Measuring Medical Care Economic Burden
The panel proposes that a measure of medical care economic burden be estimated by the U.S. Census Bureau in conjunction with estimating the SPM. This would be done by comparing a family or individual’s actual out-of-pocket medical spending with resources available for medical care. (Chapter 2 provides details of the calculation, which involves taking a family’s SPM measure of resources, adding back its out-of-pocket medical spending, and subtracting its nonmedical needs as represented by the SPM poverty threshold for the family.) The difference would be expressed by the extent to which families and individuals who are already poor in terms of having insufficient resources for their nonmedical needs are moved deeper into poverty because of their medical costs and the extent to which those who are not poor are moved into poverty or below a low multiple of poverty, such as 100 percent or 250 percent. Estimates of these effects should be provided separately for health insurance premiums and other expenses for medical care and should also take account of important features of the new national health care policy, which include a major role for states going forward, premium subsidies and other features of affordability that are linked explicitly to multiples of the poverty thresholds, and continued policy differences by age. To inform policy, it is important that the SPM and the measure of medical care economic burden reflect trends in actual spending—not hypothetical spending. Thus, there should be no adjustment for underutilization of medical care in the definition of resources.
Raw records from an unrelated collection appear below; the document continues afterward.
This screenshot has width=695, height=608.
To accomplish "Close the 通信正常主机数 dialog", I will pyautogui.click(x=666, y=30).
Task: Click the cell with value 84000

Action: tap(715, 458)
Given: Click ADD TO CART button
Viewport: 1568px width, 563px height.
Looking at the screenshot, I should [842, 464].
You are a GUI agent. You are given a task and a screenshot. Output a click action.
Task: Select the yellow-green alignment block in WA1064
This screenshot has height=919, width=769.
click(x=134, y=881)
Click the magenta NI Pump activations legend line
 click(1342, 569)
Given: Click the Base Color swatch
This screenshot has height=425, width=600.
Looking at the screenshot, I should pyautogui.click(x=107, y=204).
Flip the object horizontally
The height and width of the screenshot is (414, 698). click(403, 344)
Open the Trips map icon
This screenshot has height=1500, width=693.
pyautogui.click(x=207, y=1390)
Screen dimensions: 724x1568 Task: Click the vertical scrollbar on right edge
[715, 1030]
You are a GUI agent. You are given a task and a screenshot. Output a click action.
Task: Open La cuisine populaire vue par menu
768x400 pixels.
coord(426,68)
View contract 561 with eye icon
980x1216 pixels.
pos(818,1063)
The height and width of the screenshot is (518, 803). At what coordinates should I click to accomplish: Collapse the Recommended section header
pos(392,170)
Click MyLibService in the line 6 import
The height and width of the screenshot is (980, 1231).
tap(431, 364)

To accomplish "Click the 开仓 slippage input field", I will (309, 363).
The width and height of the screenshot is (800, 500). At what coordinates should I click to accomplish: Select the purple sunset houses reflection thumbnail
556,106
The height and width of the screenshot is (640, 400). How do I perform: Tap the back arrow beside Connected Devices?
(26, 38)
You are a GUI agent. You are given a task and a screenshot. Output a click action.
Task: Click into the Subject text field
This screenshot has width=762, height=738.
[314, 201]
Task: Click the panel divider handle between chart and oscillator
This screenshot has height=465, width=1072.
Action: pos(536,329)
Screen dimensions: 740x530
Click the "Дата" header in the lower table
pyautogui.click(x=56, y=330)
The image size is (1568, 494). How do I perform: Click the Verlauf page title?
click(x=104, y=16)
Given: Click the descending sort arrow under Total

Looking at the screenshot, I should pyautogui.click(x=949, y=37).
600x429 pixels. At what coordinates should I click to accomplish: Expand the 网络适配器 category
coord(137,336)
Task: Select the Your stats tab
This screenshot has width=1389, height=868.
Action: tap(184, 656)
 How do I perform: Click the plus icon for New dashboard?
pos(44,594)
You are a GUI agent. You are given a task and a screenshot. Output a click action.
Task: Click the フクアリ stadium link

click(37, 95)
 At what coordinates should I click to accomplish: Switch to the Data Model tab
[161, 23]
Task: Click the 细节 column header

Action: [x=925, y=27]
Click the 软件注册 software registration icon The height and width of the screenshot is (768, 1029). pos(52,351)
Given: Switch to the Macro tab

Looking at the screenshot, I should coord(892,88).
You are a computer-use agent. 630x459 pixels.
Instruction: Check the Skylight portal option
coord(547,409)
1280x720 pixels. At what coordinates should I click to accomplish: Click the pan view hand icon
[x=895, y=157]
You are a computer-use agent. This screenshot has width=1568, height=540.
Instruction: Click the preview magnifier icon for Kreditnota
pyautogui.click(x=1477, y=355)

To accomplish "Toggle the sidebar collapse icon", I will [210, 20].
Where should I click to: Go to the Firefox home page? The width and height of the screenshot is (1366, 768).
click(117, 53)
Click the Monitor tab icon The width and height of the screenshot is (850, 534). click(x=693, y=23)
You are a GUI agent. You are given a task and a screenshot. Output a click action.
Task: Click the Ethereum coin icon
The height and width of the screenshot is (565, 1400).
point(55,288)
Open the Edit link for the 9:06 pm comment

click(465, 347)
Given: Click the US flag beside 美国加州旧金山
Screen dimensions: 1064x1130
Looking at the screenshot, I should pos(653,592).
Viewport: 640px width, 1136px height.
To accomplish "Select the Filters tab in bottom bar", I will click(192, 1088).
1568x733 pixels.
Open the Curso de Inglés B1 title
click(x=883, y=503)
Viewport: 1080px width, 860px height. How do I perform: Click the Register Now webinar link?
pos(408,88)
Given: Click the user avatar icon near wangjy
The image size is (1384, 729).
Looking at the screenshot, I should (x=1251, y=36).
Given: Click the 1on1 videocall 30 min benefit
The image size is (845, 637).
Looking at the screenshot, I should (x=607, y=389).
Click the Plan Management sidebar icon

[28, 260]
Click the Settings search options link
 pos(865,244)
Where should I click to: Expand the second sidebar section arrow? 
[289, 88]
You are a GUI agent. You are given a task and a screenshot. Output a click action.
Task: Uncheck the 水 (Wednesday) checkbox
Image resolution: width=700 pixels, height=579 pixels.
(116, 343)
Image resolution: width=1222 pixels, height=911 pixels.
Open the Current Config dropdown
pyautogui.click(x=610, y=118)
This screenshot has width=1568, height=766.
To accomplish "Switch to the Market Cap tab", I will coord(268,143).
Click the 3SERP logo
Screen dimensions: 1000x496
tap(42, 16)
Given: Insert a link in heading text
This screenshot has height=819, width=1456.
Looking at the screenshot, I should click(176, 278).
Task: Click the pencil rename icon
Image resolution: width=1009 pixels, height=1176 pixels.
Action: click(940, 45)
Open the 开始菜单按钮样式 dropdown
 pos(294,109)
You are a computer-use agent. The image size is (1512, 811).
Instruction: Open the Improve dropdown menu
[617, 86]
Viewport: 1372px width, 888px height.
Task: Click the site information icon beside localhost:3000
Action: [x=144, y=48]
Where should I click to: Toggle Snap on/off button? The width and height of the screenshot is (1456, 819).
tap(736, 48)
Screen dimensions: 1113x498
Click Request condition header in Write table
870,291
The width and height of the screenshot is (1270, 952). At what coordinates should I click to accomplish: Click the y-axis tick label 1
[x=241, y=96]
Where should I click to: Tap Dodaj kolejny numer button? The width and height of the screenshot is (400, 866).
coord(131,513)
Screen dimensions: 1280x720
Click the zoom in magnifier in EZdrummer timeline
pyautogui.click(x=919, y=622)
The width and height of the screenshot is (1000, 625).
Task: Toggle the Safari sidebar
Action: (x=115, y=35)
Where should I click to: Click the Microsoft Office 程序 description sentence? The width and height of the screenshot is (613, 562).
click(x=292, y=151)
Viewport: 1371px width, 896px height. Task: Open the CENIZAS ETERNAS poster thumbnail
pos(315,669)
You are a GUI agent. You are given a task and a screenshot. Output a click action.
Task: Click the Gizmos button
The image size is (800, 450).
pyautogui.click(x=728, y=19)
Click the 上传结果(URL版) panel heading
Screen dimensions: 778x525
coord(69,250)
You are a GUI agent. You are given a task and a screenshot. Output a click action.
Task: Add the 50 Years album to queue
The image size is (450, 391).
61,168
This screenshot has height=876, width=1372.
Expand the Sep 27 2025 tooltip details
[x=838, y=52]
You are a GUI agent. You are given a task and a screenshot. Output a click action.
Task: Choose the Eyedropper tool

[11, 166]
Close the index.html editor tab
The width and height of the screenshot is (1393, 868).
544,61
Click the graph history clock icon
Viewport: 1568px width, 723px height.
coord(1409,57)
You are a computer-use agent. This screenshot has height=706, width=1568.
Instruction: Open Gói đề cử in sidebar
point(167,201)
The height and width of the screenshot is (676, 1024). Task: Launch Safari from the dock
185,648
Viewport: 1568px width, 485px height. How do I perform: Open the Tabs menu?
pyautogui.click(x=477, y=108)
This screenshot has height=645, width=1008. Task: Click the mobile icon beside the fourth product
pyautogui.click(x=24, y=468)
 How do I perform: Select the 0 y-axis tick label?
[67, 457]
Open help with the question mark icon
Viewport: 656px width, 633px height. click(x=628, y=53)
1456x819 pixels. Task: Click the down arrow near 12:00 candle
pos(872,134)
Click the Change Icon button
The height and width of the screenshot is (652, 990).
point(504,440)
Recommendation 2-1: The panel recommends that the U.S. Census Bureau refine its Supplemental Poverty Measure (SPM) reports and tables to include the estimated effects of medical care economic burden on poverty by component, showing the effects of premiums separately from other out-of-pocket expenses. It further recommends that the SPM reports and tables include the estimated effects of medical care economic burden by region or state, recognizing that aggregation over time or by groups of states may be necessary to obtain reliable estimates.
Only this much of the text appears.